Friday, 12 September 2008


Stairs leading down to scene of crime.

No, you see, officer, I finally lost it while I was watching a television programme, Behind Closed Doors, about the insides of buildings you rarely get to see. I like architecture, officer. I can tell a Tuscan from a Doric, what is more I can tell a Corinthian from a Composite. I am a semi-educated man of good character. But I could tell something was wrong when a crack appeared in my forehead and my underpants caught fire. Normal middle-aged grumpiness, you think? But I murdered him, officer, that's the difference. The body? I'll tell you where it is in a moment.

There is a kind of disease suffered only by presenters on television, a version of St Vitus dance. They are seized by it the moment they appear. It is like convulsions, officer, but it goes with a voice. The hands make jerky movements, the chest heaves forward, the whole body buckles. The head lurches towards camera and the mouth opens to such a grotesque extent that you can see the tonsils dancing somewhere at the back of the throat. That is disturbing enough for persons of delicate sensibility such as myself. But then the voice. It cannot speak a sentence without exploding at least twice, with words like FANTASTIC! STUPENDOUS! JUST LOOK AT THAT! BRILLIANT! No, it doesn't matter what order the words come out or what the subject is. It is an earnest of enthusiasm.

The young man - Charlie Luxton I think his name was, though it hardly matters now - wore a sky blue pullover that changed into a red pullover then into a yellow pullover. I thought I recognised him from CRACKERJACK! but realised I had murdered the whole cast of that programme several years ago. First he enthused about the inside of a Dollis Hill bunker. He was in paroxysms about something. Was it the damp? The dark? Let it pass, I thought. Down, thou climbing sorrow, hysterico passio, down!

Next he was in the Queensway Tunnel under the Mersey, rapturous about the extraction system, about wheels going round (I believe that is the general character of wheels, officer) and pistons pumping (they do, in fact, pump).


From there he proceeded to a Thirties building, also about some mechanical business. It's all becoming a fog, officer.
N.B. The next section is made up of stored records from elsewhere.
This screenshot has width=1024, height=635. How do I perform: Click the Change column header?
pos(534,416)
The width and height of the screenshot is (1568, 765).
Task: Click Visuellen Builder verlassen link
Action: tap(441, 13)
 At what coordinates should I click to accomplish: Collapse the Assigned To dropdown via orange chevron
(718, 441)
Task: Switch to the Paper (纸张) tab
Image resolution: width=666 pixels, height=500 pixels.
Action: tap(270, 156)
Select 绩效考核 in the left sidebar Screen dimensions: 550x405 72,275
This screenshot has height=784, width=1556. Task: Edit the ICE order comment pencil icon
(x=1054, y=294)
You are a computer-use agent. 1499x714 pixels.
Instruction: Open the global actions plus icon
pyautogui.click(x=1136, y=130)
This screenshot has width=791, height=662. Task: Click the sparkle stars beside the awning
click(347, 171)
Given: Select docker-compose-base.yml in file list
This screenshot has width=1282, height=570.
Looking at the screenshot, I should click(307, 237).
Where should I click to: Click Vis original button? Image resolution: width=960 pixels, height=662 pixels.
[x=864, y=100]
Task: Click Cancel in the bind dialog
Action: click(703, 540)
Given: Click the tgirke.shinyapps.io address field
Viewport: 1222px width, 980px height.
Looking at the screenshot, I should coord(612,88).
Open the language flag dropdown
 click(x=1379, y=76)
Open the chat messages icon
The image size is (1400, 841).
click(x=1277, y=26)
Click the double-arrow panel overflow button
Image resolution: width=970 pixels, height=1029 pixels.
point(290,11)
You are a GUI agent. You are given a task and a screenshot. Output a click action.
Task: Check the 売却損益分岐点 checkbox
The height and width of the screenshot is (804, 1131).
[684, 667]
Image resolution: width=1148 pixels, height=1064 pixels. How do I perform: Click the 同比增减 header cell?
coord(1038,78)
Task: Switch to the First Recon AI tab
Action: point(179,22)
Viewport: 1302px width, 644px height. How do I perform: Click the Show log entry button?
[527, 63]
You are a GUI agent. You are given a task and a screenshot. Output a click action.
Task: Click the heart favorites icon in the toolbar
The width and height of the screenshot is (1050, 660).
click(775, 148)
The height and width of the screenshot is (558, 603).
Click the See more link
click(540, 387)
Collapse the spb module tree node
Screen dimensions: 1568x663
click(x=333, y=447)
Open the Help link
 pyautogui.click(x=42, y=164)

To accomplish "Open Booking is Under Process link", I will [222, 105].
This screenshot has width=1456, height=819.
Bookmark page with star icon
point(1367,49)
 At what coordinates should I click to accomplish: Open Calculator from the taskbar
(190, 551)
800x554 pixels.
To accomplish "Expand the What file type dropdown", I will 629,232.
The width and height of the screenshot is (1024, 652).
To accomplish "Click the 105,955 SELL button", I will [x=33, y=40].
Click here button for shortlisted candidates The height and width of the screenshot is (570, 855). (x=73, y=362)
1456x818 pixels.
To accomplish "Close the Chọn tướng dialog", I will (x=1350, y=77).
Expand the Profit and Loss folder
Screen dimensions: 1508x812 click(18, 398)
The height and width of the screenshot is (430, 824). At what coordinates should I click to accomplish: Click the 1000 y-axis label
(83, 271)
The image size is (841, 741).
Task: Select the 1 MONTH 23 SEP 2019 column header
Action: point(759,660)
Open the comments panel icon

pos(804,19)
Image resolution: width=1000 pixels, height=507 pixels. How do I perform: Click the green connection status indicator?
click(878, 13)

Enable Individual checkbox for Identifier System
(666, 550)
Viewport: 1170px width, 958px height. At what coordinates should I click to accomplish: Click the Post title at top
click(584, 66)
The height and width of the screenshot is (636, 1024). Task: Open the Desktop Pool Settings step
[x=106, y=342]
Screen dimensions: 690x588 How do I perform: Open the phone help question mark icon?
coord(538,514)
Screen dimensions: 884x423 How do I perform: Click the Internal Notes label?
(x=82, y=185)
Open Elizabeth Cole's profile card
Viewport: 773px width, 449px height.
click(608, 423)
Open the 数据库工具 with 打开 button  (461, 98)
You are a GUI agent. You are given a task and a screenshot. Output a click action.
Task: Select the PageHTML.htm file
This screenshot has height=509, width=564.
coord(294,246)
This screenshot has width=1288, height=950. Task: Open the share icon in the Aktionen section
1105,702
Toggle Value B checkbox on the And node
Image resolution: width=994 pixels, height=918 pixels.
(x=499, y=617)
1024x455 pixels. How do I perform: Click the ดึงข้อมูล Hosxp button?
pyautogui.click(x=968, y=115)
I'll spare you the details.

But what did for me was the Joseph Bazalgette building, the sewage treatment plant at Crossness in London. Magnificent, of course. I say it myself. A Victorian engine room in full technicolour, pumping away at the heart of empire, processing shit at the time of cholera and the great stink. It was a genuine item of steam punk, a cross between The Great Western, a Byzantine temple and a perfectly upholstered Gentlemen's Club. It had been tenderly restored. It was in full working order. A man like Mr Luxton shouldn't have been let loose in it. He was not a fit person.

If he had been delirious so far he was now utterly transfigured. St Vitus possessed him completely. The trouble with this form of possession, from my point of view, is that there is something quite exceptional to look at in the background but there is an afflicted idiot in front of it, constantly dancing, enthusing and bellowing, so you see nothing, hear nothing, except him.

Mr Luxton was allowed to pull a string that looked remarkably like the flush of an old fashioned toilet. A simple thing. On pulling it, a faint whistling sound was heard. I think it was this that finally unhinged him, as he did me. EXTRAORDINARY! he cried. UNSURPASSABLE! BLERIOT! STOPGAP!! CRUMHORN!!!

From there his attention passed to the number of flywheels, the number of stairs, and, lastly, to the sheer gallonage of excrement the thing could handle at one go.


I did.

It was at this point I followed him down the stairs into - if you'll pardon the expression - the bowels of the building, my brow cracked wide open, my lower body wreathed in flames.

I killed him, I confess. I think I beat him to a pulp. I have a vague memory of flushing him away. That is where you will find him, officer, though, possibly, not in one piece.

I'll go quietly now. Here are the underpants. You may need them as evidence.